If you can't afford any data loss window and expect to be processing 50+ TPS, then don't consider using Redshift directly. The round-trip costs alone would be horrifying. Use a local database - or even a file based append-only journal that you periodically rotate. Then periodically upload new data to Redshift for analysis.
A few other good reasons you probably shouldn't use Redshift directly:
OLAP DBs with column store designs often work best with star schemas or similar structures. Such schemas are slow and inefficient for OLTP workloads as inserts and updates touch many tables, but they make querying the data along various axes for analysis much more efficient.
Using an ORM to talk to an OLAP DB is asking for trouble. ORMs are quite bad enough on OLTP-optimised DBs, with their unfortunate tendency toward n+1 SELECTs and/or wasteful chained left joins, tendency to do many small inserts instead of a few big ones, etc. This will be even worse on most OLAP-optimised DBs.
Redshift is based on a painfully old PostgreSQL with a bunch of limitations and incompatibilities. Code written for normal PostgreSQL may not work with it.

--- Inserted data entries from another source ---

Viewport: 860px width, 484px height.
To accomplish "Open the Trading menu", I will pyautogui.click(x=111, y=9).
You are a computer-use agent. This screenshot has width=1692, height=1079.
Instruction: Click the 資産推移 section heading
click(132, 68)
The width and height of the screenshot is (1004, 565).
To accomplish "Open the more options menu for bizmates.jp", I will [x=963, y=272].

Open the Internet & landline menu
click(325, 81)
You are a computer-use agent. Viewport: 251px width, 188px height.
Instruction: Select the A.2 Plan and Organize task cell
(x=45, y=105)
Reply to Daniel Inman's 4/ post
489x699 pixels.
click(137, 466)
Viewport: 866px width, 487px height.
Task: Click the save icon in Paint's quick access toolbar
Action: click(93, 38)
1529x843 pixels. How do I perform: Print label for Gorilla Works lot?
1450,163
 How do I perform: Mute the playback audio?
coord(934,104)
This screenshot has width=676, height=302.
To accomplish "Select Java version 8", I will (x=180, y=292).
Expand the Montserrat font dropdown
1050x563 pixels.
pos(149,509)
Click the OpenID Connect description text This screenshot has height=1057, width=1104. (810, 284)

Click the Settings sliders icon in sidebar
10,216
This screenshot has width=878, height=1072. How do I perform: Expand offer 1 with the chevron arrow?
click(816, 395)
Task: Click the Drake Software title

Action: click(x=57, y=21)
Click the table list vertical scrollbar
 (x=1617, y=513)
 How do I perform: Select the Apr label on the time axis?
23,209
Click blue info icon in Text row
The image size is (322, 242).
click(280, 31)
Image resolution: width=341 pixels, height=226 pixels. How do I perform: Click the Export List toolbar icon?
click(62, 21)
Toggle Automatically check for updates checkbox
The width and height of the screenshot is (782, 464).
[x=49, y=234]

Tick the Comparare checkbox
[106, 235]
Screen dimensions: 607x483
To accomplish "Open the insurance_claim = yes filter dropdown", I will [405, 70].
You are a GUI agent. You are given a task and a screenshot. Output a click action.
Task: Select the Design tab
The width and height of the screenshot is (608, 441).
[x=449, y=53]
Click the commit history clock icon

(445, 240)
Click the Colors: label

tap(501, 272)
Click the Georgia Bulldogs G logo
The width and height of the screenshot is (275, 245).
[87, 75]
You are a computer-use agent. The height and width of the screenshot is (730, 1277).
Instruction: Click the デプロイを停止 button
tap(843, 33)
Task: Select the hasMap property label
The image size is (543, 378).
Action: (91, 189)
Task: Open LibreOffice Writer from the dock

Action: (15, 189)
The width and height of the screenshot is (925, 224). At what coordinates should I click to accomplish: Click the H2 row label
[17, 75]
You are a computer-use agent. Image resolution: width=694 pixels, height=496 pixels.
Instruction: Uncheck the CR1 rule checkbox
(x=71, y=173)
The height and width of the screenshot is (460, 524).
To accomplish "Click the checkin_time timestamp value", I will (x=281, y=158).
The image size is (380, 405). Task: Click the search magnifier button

Personally I'd avoid an ORM entirely for this - I'd just accumulate data locally in an SQLite or a local PostgreSQL or something, sending multi-valued INSERTs or using PostgreSQL's COPY to load chunks of data as I received it from an in-memory buffer. Then I'd use appropriate ETL tools to periodically transform the data from the local DB and merge it with what was already on the analytics server.
Now forget everything I just said and go do some benchmarks with a simulation of your app's workload. That's the only really useful way to tell.
In addition to Redshift's slow transaction processing (by modern DB standards) there's another big challenge:
Redshift only supports serializable transaction isolation, most likely as a compromise to support ACID transactions while also optimizing for parallel OLAP mostly-read workload.
That can result in all kinds of concurrency-related failures that would not have been failures on typical DB that support read-committed isolation by default.